Mortgage originations were slightly ahead of the $29.3 billion produced in the second quarter — contrasting the quarter-over-quarter decline reported by the five firms that have so far participated in the Mortgage Daily Third Quarter 2015 Mortgage Origination Survey.

Lending volume was much better than the $21.2 billion originated in the third-quarter 2014. The year-earlier report additionally showed $0.789 billion in home-equity loan production, which Chase no longer reports.

The latest production total included $9.5 billion in retail originations, down from the prior period’s $9.8 billion. Most of Chase’s lending volume came from correspondent acquisitions totaling $20.4 billion, up from $19.5 billion listed in the second quarter.

Altogether, the New York-based firm’s nine-month mortgage production total came to $83.9 billion.

As of Sept. 30, the lender’s total mortgage servicing portfolio increased to $929.0 billion from $917.0 billion as of June 30 but shrank from the $963.4 billion serviced as of the same point in 2014.

The latest servicing portfolio included $702.6 billion in loans serviced for third parties.

For the recently completed quarter, Chase showed $214.579 billion in owned, total-period-end residential loans. Assets on the balance sheet grew from $203.130 billion tallied at the end of the second quarter and $181.543 billion figured last year at the end of the third quarter.

At the end of September, residential investments included $60.849 billion in HELs, $7.182 billion in subprime mortgages and $146.131 billion in prime loans including adjustable-rate mortgage options. The remaining $0.417 billion in loans was classified as “other.”

Excluding purchased credit-impaired loans, Chase’s mortgage investment portfolio had a 30-day delinquency rate of 1.74 percent. This rate improved from 1.95 percent reported as of June 30 and a downwardly revised 2.76 percent listed as of Sept. 30, 2014.

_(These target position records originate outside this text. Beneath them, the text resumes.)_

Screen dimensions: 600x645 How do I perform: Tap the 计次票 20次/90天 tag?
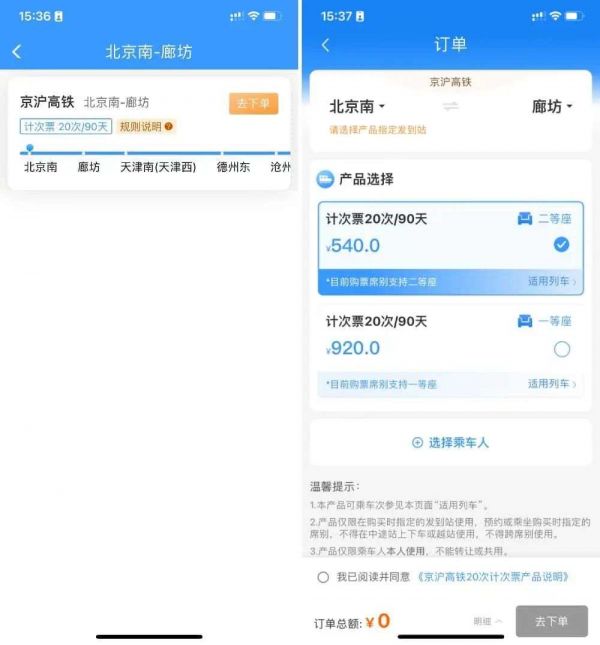click(66, 126)
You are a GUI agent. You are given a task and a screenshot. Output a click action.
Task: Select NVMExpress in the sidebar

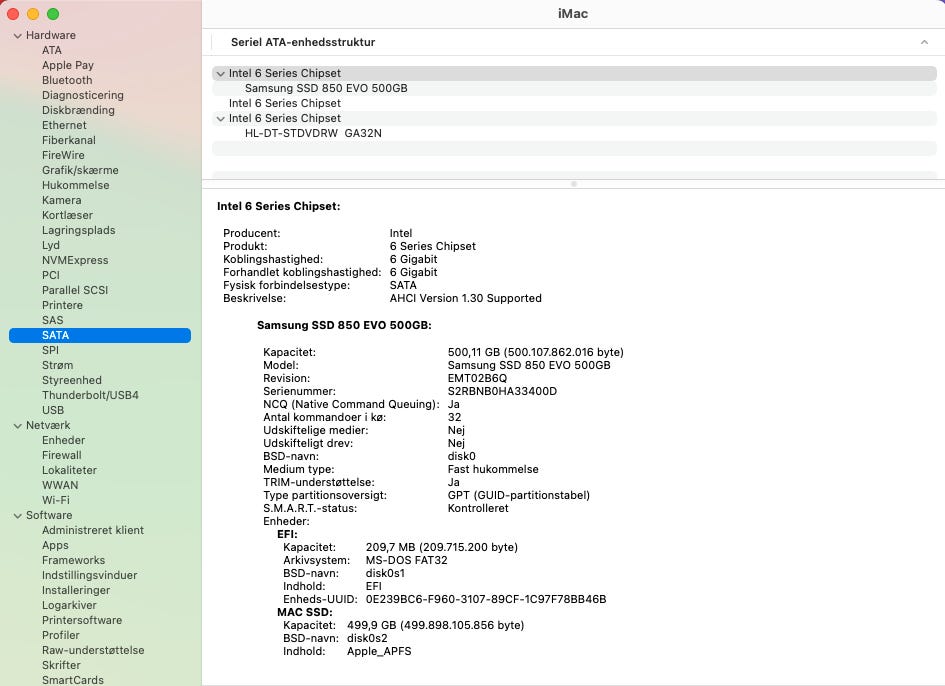click(75, 261)
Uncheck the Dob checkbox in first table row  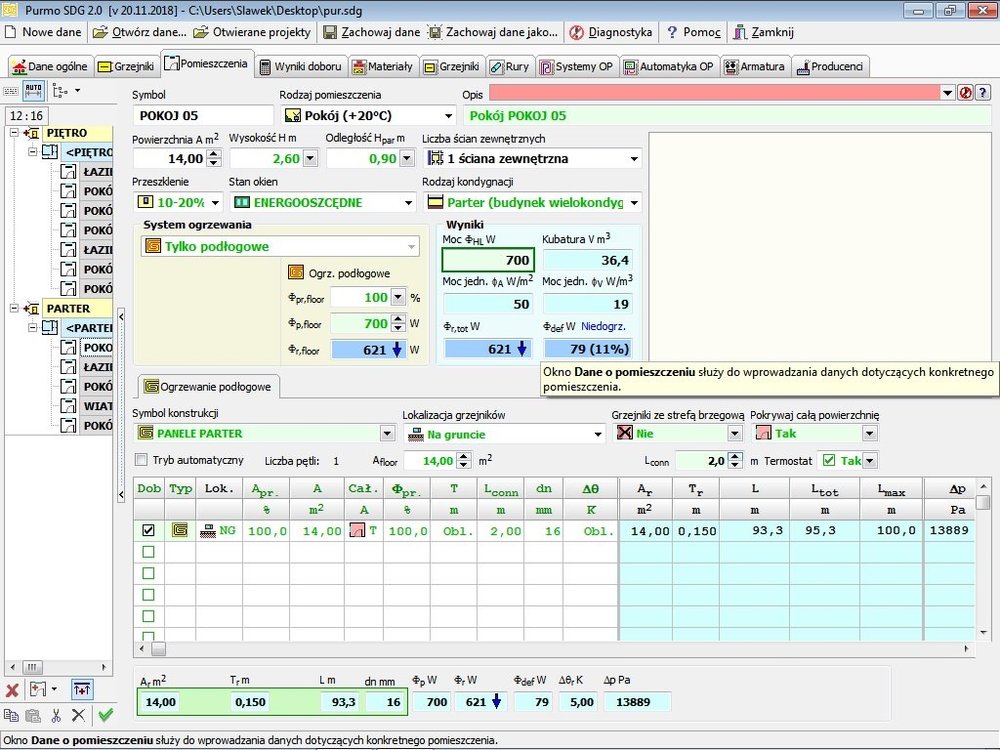coord(148,531)
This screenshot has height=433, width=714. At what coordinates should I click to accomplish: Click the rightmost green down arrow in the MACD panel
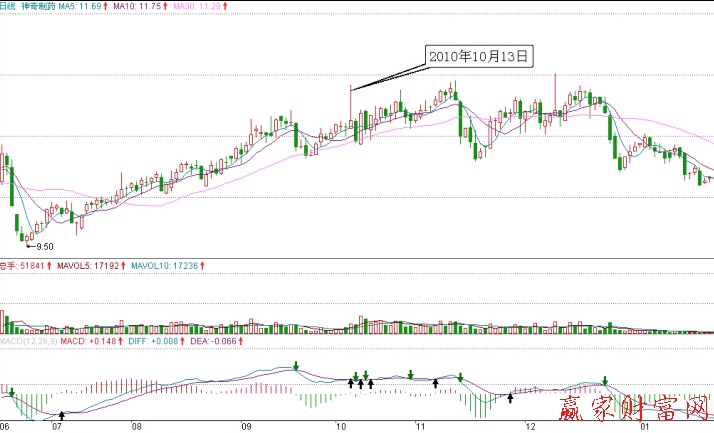coord(605,380)
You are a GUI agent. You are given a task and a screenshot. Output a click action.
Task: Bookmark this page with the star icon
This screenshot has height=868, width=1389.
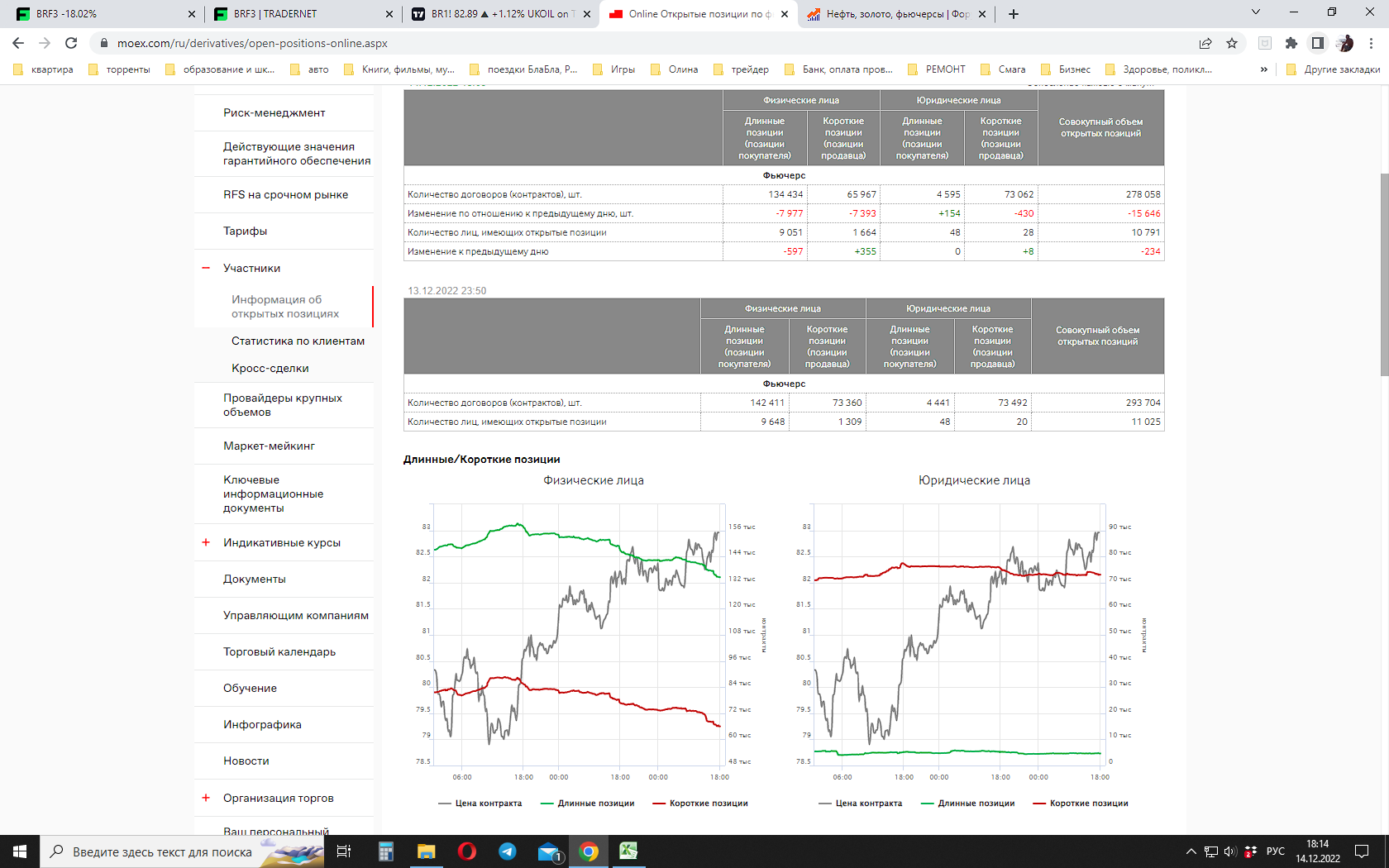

The 30-day or more PCI loan delinquency rate of 11.29 percent fared better than the 11.65 percent as of the end of June and 13.69 percent as of the end of September last year.

The lender’s mortgage banking income before taxes inched ahead to $0.971 billion from $0.942 billion brought in during the second quarter. The most-recent income was much better compared to third-quarter 2014 earnings of $0.767 billion.

At the holding-company level, Chase’s earnings before income tax expenses fell $1.6 billion from the second quarter to $6.7 billion. The bank earned $1.2 billion less in the most-recent period than in the third-quarter 2014.

Chase ended September with 235,678 company-wide employees — 1,781 fewer than reported as of June 30 and 6,710 less than counted as of Sept. 30 last year.


Branch count fell to 5,471 from 5,504 reported as of June 30, 2015.